Profitant d'avoir ainsi des facilités sur place, l'ong a organisé de nombreuses campagnes destinées à observer la vie dans les bases installées sur le 6e continent et établir un programme d'investigations des retombées des activités humaines sur l'écosystème antarctique. C'est ainsi que Greenpeace-Belgique trouva les fonds nécessaires pour envoyer, deux ans de suite, la biologiste bruxelloise Maj De Poorter, à leur base antarctique, avec comme mission de faire rapport sur l'état de l'environnement dans les bases situées sur la péninsule Antarctique. Dans son compte-rendu, il est écrit ceci: "Beaucoup de bases n'étaient absolument pas préoccupées par le respect de l'environnement. Il traînait partout des déchets, des poubelles, des pneus usagés, des f?ts percés ayant répandu du pétrole sur un sol de mousse. ... Lors d'une visite à la base chilienne de Teniente Marsh, je rencontrai un chef militaire qui ne comprenait pas que moi, une civile, femme de surcroît, je n'obéissais pas à ses ordres et ne m'en allais pas comme il le souhaitait. Lorsqu'enfin nous mîmes pied à terre pour visiter la station, ... , et que nous découvrîmes que tout ce que les scientifiques et militaires n'utilisaient plus était simplement jeté en dehors des quartiers, et abandonné dans un petit lac jadis sans doute riche en espèces biologiques, le gradé explosa sous une salve d'injures à notre propos. Quelques semaines plus tard, comme le journaliste qui nous accompagnait avait fait rapport dans l'un des plus grands hebdomadaires espagnol, l'affaire remonta jusqu'à l'ambassade. Le résultat fut que la base en question fut nettoyée peu après ; lorsque, quelques années plus tard, je rencontrai dans une réunion internationale le militaire qui nous avait si bien reçu, il se dirigea vers moi, les bras ouverts, en me disant que c'était merveilleux de se rencontrer à nouveau..."
Plusieurs saisons durant, Greenpeace visita ainsi les bases antarctiques pour vérifier si les pays membres respectaient les recommandations des conventions qu'ils avaient signées ; les rapports de mission étaient, à chaque fois, envoyés aux délégations des pays membres. Et à chaque fois, Greenpeace rappelait sa proposition de formation d'une agence de protection de l'environnement antarctique (AEPA, Antarctic Environmental Protection Agency) qui aurait remédié - entre autre - au fait que, depuis 1961, les grandes décisions concernant l'Antarctiques sont prises par des diplomates et non par des "polaires".

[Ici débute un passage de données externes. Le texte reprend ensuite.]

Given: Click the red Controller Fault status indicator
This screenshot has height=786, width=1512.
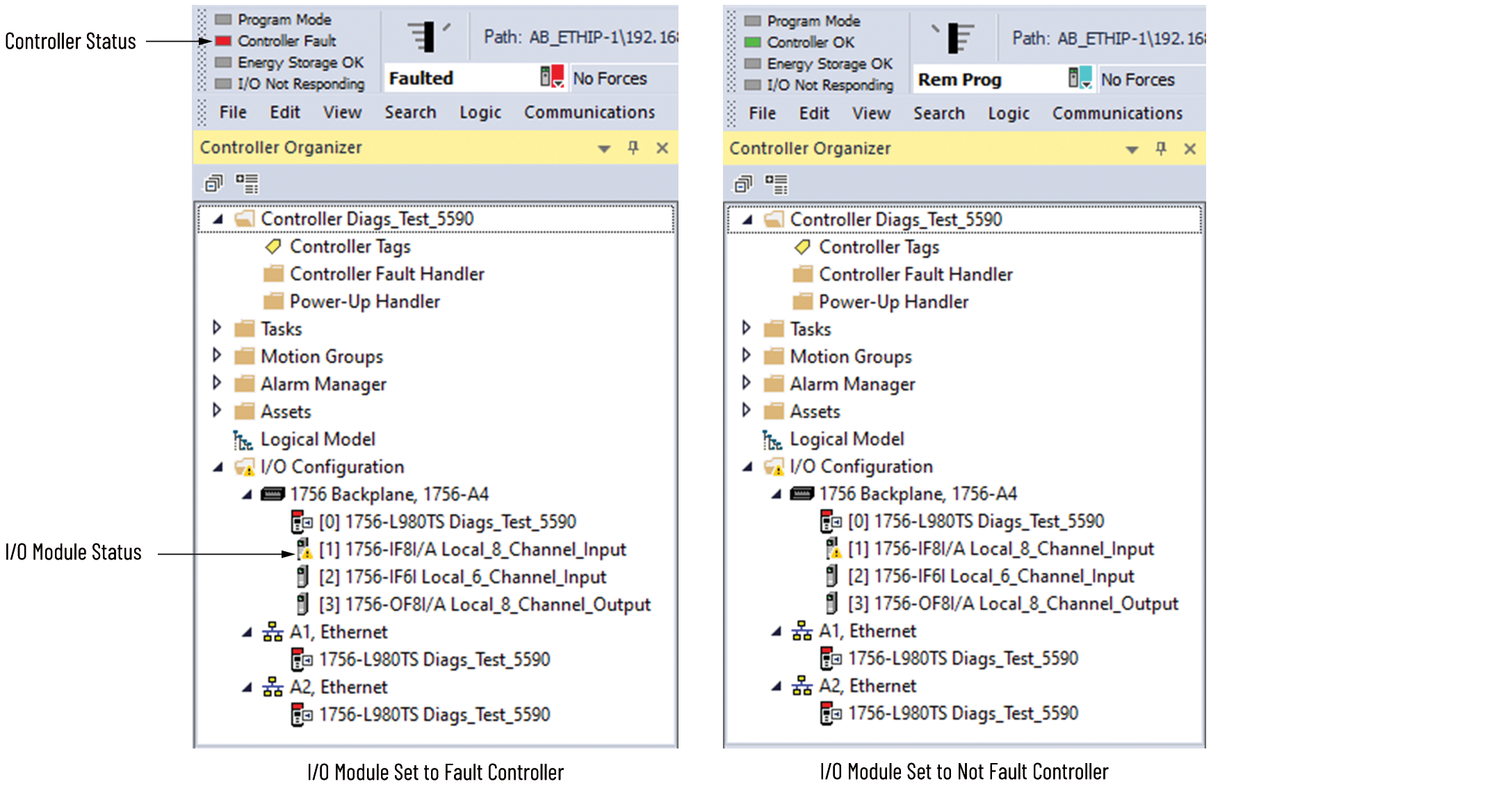Looking at the screenshot, I should pos(223,41).
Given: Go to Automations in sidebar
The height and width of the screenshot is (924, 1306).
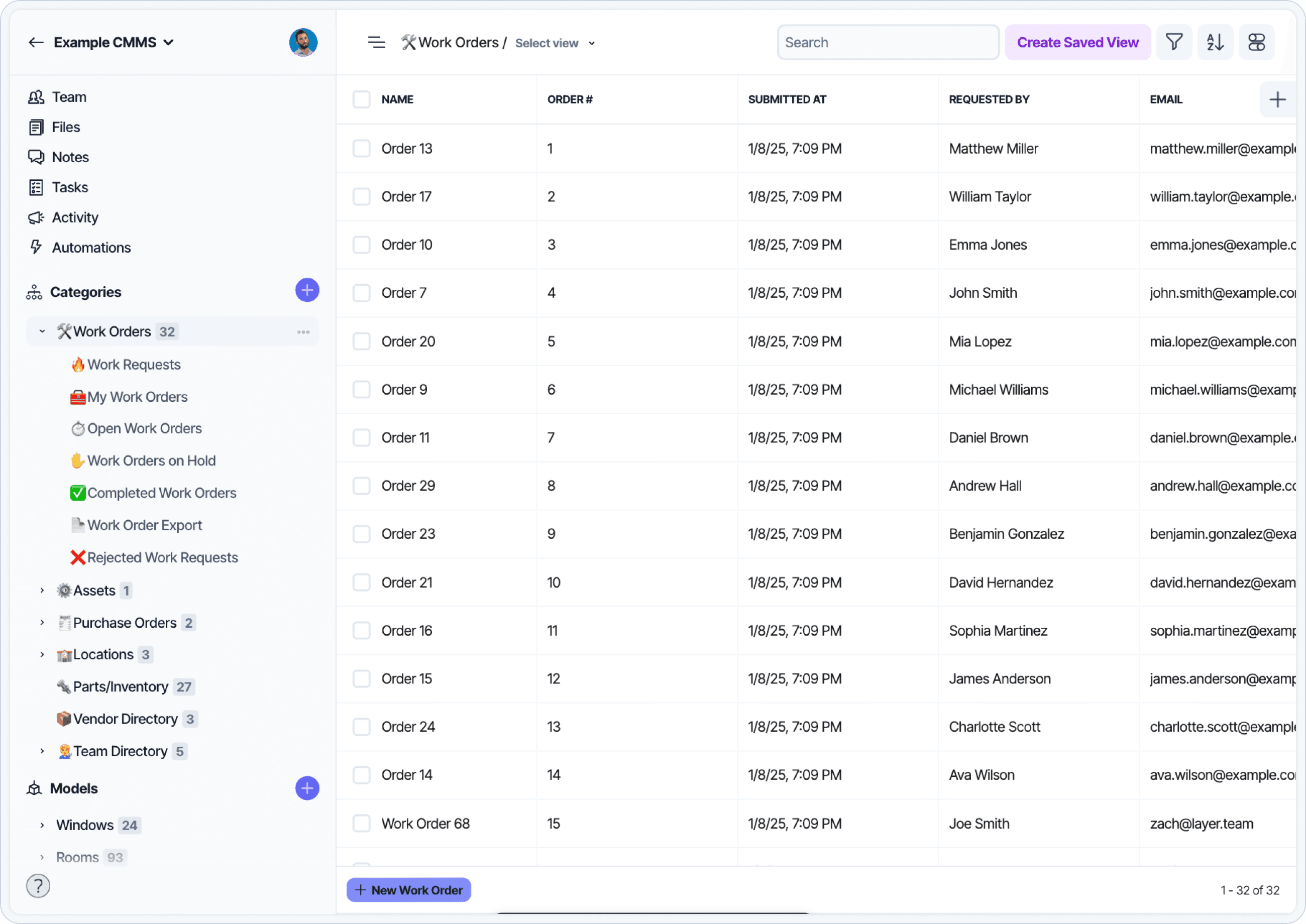Looking at the screenshot, I should [91, 248].
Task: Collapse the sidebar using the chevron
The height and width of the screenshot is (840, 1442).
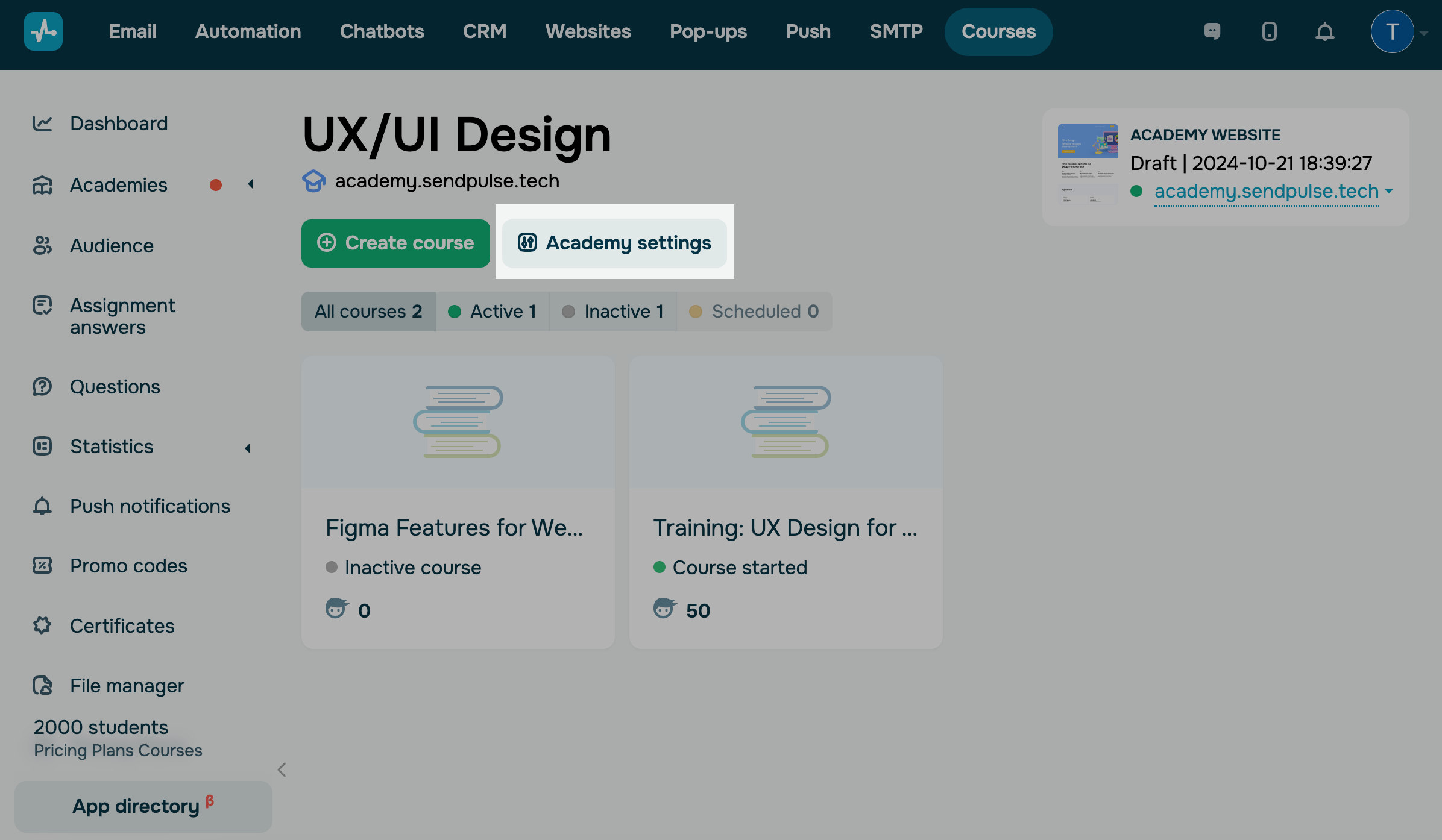Action: point(282,769)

Même si elle est la plus médiatisée et la plus connue du grand public, Greenpeace ne fut pas la seule à se battre. Aujourd'hui, elle n'est plus l'unique ong à s'occuper des affaires antarctiques et à réclamer la création d'une réserve naturelle mondiale. Depuis 1979, deux années donc après la création de Greenpeace à Londres, l'ASOC (Antarctic and Southern Ocean Coalition) - une puissante ong qui regroupe plus de 200 organisations environnementalistes réparties dans 50 pays (dont Greenpeace) - milite, elle aussi de la façon la plus active qui soit, en faveur de la création d'un parc mondial en Antarctique et de la protection des ressources de l'océan Austral - phoques, baleines, manchots, etc. Pour ce faire, elle a créé The Antarctica Project, la seule ong dans le monde travaillant à temps plein pour protéger le 6e continent en même temps que l'océan qui l'entoure. Un exemple de campagne de sensibilisation menée par l'ASOC : en mars 1997, l'ong a attiré avec force l'attention du public américain sur le fait que le gouvernement des Etats-Unis, six ans après la signature du Protocole de Madrid, hésitait toujours à ratifier le document -malgré des bruits de couloir qui prétendaient que la signature était imminente.